Excerpt provided.
────────────────

Claim (Soundness). If the ACL2 BDD algorithm runs to completion on an input term `t0`, then it produces a result that is provably equal to `t0`.

We leave the proof of this claim to the reader. The basic idea is simply to check that each step of the algorithm preserves the meaning of the term under the bindings in the given alist.

Let us start our discussion of completeness by recalling the theorem proved above in (A4).

Theorem. Suppose that `t1` and `t2` are canonical BDD terms that contain no function symbols other than `IF` and `CONS`. Also suppose that `(EQUAL t1 t2)` is a theorem. Then `t1` and `t2` are syntactically identical.

Below we show how this theorem implies the following completeness property of the ACL2 BDD algorithm. We continue to assume that `CONS` is the only BDD-constructor.

Claim (Completeness). Suppose that `t1` and `t2` are provably equal terms, under the assumption that all their variables are known to be Boolean. Assume further that under this same assumption, top-level runs of the ACL2 BDD algorithm on these terms return terms that contain only the function symbols `IF` and `CONS`. Then the algorithm returns the same term for both `t1` and `t2`, and the algorithm reduces `(EQUAL t1 t2)` to `t`.

Why is this claim true? First, notice that the second part of the conclusion follows immediately from the first, by definition of the algorithm. Next, notice that the terms `u1` and `u2` obtained by running the algorithm on `t1` and `t2`, respectively, are provably equal to `t1` and `t2`, respectively, by the Soundness Claim. It follows that `u1` and `u2` are provably equal to each other. Since these terms contain no function symbols other than `IF` or `CONS`, by hypothesis, the Claim now follows from the Theorem above together with the following lemma.

Lemma. Suppose that the result of running the ACL2 BDD algorithm on a top-level term `t0` is a term `u0` that contains only the function symbols `IF` and `CONS`, where all variables of `t0` are known to be Boolean. Then `u0` is a canonical BDD term.

────────────────

Dataset entries:
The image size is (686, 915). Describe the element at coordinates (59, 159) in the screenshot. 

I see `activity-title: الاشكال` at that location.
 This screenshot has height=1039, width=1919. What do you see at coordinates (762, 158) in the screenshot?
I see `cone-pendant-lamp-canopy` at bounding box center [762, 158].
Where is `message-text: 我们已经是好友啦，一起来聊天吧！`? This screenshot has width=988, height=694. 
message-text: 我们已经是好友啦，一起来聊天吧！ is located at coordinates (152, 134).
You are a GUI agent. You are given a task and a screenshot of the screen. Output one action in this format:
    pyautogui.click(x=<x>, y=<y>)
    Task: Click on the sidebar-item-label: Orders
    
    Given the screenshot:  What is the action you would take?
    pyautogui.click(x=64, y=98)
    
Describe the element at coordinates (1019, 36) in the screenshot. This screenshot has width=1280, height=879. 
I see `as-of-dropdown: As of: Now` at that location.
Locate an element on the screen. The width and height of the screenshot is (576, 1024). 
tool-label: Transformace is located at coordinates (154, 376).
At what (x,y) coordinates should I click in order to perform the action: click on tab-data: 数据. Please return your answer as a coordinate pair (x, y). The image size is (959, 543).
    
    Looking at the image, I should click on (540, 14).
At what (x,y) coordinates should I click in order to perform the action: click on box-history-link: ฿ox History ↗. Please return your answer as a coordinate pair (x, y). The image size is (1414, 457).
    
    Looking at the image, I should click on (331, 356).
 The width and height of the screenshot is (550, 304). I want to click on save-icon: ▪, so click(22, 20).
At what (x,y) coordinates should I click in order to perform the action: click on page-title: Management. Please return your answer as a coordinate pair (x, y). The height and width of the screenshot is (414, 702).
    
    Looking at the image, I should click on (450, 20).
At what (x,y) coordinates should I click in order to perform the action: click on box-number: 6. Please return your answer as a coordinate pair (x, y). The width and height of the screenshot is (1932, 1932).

────────────────

Required actions.
**A)** Write out the stretch of the ACL2 BDD excerpt from "Why is this" through "the following lemma.".
**B)** In the ACL2 BDD excerpt, what is assumed to be the only BDD-constructor?
**C)** Carry on the excerpt about the ACL2 BDD algorithm from the point at which it stops.

Task responses.
**A)**
Why is this claim true? First, notice that the second part of the conclusion follows immediately from the first, by definition of the algorithm. Next, notice that the terms `u1` and `u2` obtained by running the algorithm on `t1` and `t2`, respectively, are provably equal to `t1` and `t2`, respectively, by the Soundness Claim. It follows that `u1` and `u2` are provably equal to each other. Since these terms contain no function symbols other than `IF` or `CONS`, by hypothesis, the Claim now follows from the Theorem above together with the following lemma.

**B)** `CONS`

**C)**
Proof: left to the reader. Simply follow the definition of the algorithm, with a separate argument for the IF-lifting-for-IF loop.

Finally, let us remark on the assumptions of the Completeness Claim above. The assumption that all variables are known to be Boolean is often true; in fact, the system uses the forward-chaining rule `boolean-listp-forward` (you can see it using `:``pe`) to try to establish this assumption, if your theorem has a form such as the following.

```(let ((x (list x0 x1 ...))
(y (list y0 y1 ...)))
(implies (and (boolean-listp x)
(boolean-listp y))
...))
```
Moreover, the `:BDD` hint can be used to force the prover to abort if it cannot check that the indicated variables are known to be Boolean; see hints.

Finally, consider the effect in practice of the assumption that the terms resulting from application of the algorithm contain calls of `IF` and `CONS` only. Typical use of BDDs in ACL2 takes place in a theory (see theories) in which all relevant non-recursive function symbols are enabled and all recursive function symbols possess enabled BDD rewrite rules that tell them how open up. For example, such a rule may say how to expand on a given function call's argument that has the form `(CONS a x)`, while another may say how to expand when that argument is `nil`). (See for example the rules `append-cons` and `append-nil` in the documentation for `IF*`.) We leave it to future work to formulate a theorem that guarantees that the BDD algorithm produces terms containing calls only of `IF` and `CONS` assuming a suitably ``complete'' collection of rewrite rules.

(B6) Efficiency considerations

Following Bryant's algorithm, we use a graph representation of terms created by the BDD algorithm's computation. This representation enjoys some important properties.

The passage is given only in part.